07 de Diciembre de 2017

Editorial
La Jornada

La justicia nacional denegó una petición de amparo a la trasnacional estadunidense Google Inc., la cual alegaba que su sede se encuentra en Santa Clara, California, y que, en consecuencia, los tribunales mexicanos eran incompetentes para juzgarla. El gigante internético debe enfrentar en consecuencia el litigio que mantiene con la firma Richter Ramírez y Asociados, que la demandó por negarse a retirar una página falsa y calumniosa de sus servidores.

De acuerdo con el litigante mexicano, su página web fue clonada en un blog con propósitos de difamación, y aunque Google fue informada de la existencia de ese sitio falso, no impidió su difusión ni la transmisión de datos de esa cuenta apócrifa. En consecuencia, la parte demandante exigió una reparación por daño moral.

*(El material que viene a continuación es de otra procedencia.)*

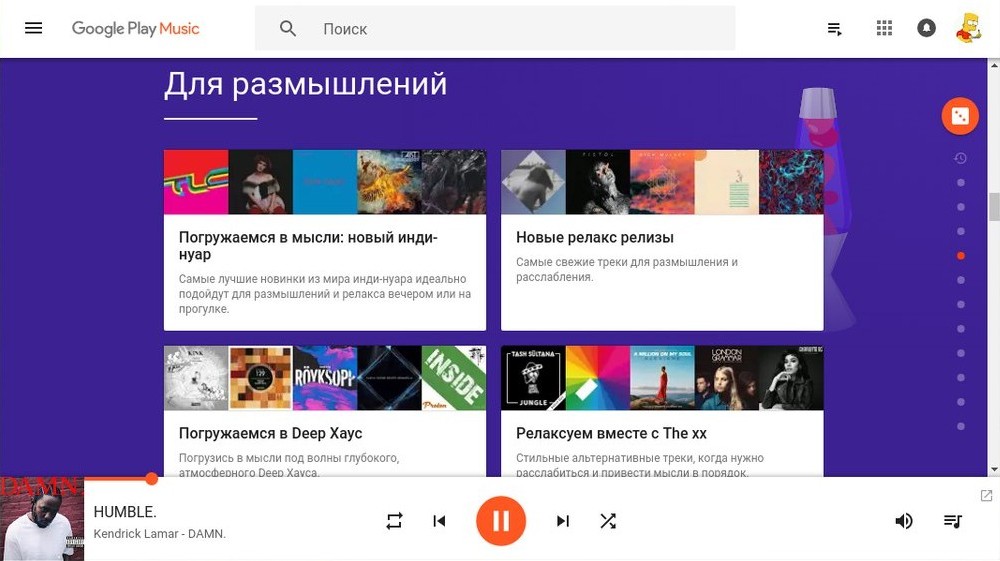Open the notifications bell
The image size is (1000, 561).
[926, 28]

Con respecto a la petición de amparo, el juzgado 11 de distrito en materia civil con sede en esta capital determinó que “cuando se plantea la afectación a derechos como el honor y la reputación por la divulgación en Internet de datos o información de una persona que se aducen como falsos (…) jurídicamente es factible que los juzgadores mexicanos conozcan del asunto”. Aunque el fondo de la cuestión no ha sido resuelto –y que se refiere a si hubo o no actos que afectan el honor y causan daño moral– ni se ha definido si Google deberá pagar una compensación económica a su demandante, la negación del amparo sienta un precedente de inocultable relevancia en un terreno en el que las disputas judiciales suelen tener una naturaleza extraterritorial.

Más allá de los vericuetos judiciales, el caso reviste interés público por cuanto pone sobre la mesa el asunto de la responsabilidad de las plataformas digitales y las redes sociales por los contenidos que albergan sus servidores.

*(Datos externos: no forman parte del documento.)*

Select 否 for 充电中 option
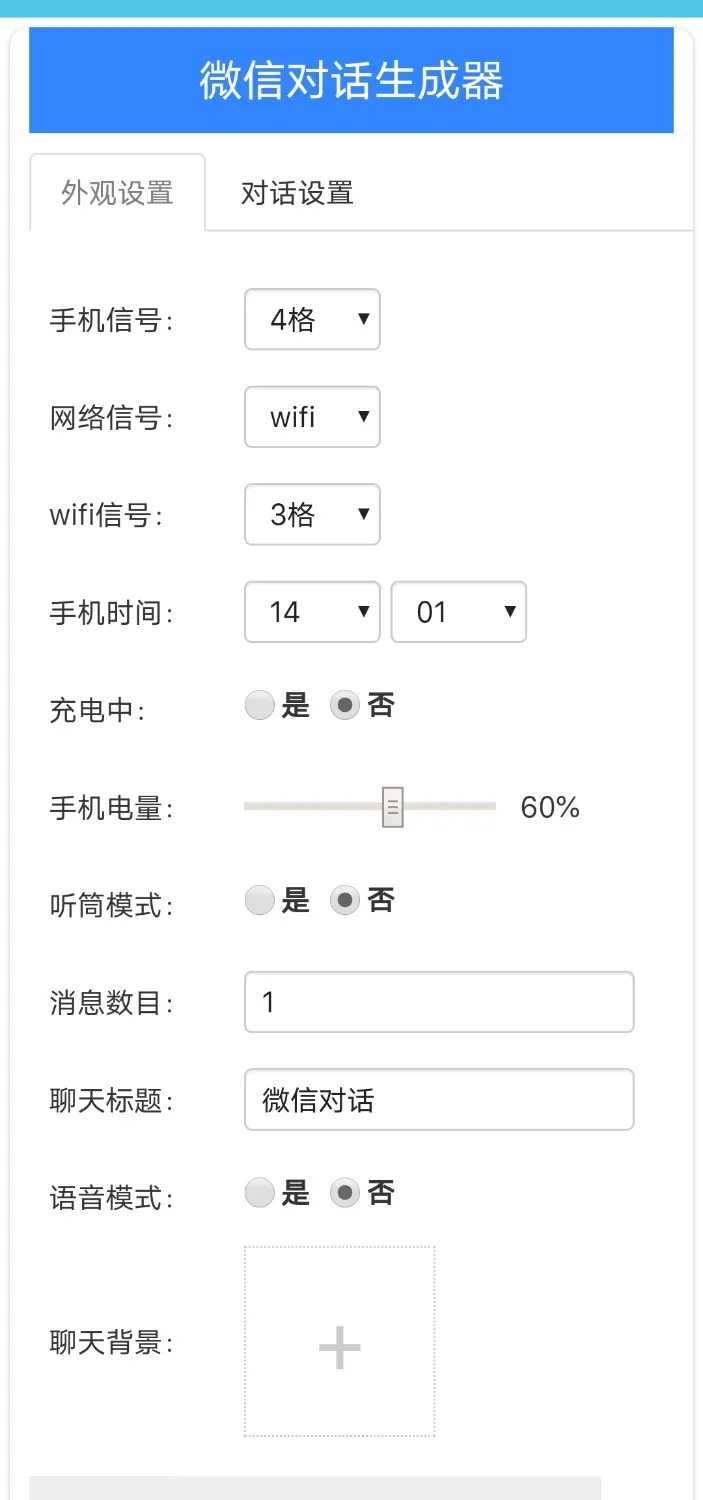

Por una parte, es indudable que la multiplicación exponencial de cuentas de usuarios en empresas que ofrecen servicios de blogging, mensajería, redes sociales, correo electrónico, video en línea y almacenamiento en la nube, entre otras, hace virtualmente imposible que esas mismas empresas vigilen la legalidad de los contenidos en asuntos como apologías del delito, infracciones a los derechos de autor, suplantación de personalidad, difamación y otros más oscuros, como los fraudes cibernéticos, las extorsiones y las innumerables variaciones del acoso. Es por ello que, por norma, las plataformas disponen de instrumentos de denuncia para que los propios usuarios señalen las cuentas que ostentan comportamientos indebidos o presuntamente delictivos. Sin embargo, tales instrumentos suelen ser rudimentarios, poco eficientes y, en no pocas ocasiones, confusos, inciertos y poco amigables. La atención a las quejas requiere obligadamente de equipos humanos que verifiquen su veracidad y su pertinencia.

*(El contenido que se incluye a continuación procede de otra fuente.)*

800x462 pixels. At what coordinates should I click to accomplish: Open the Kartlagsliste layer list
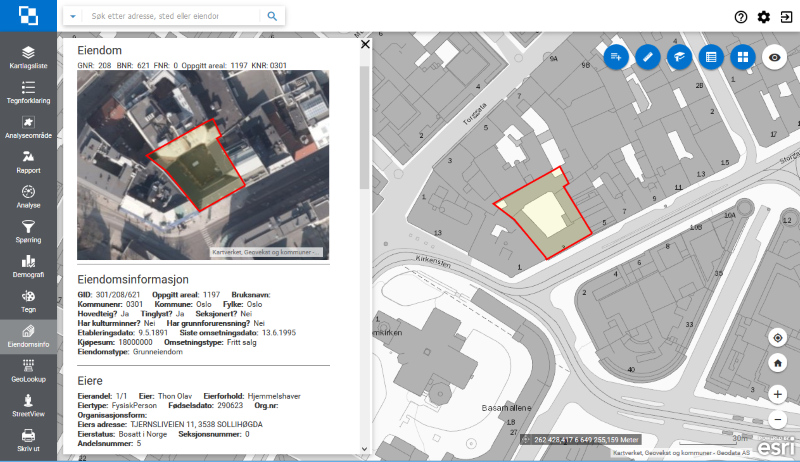[x=28, y=57]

Haya sido o no el caso de la denuncia comentada, lo cierto es que los gigantes internéticos deben destinar mayores recursos humanos y materiales para evitar hacerse cómplices o encubridores de actos delictivos y terminar, como en el episodio referido, imputados en los tribunales de su país de origen o de cualquier otro. Si se pretende evitar que la red de redes avance por el camino que podría convertirla en jungla y tierra sin ley, el precedente sentado es, sin duda, constructivo y saludable.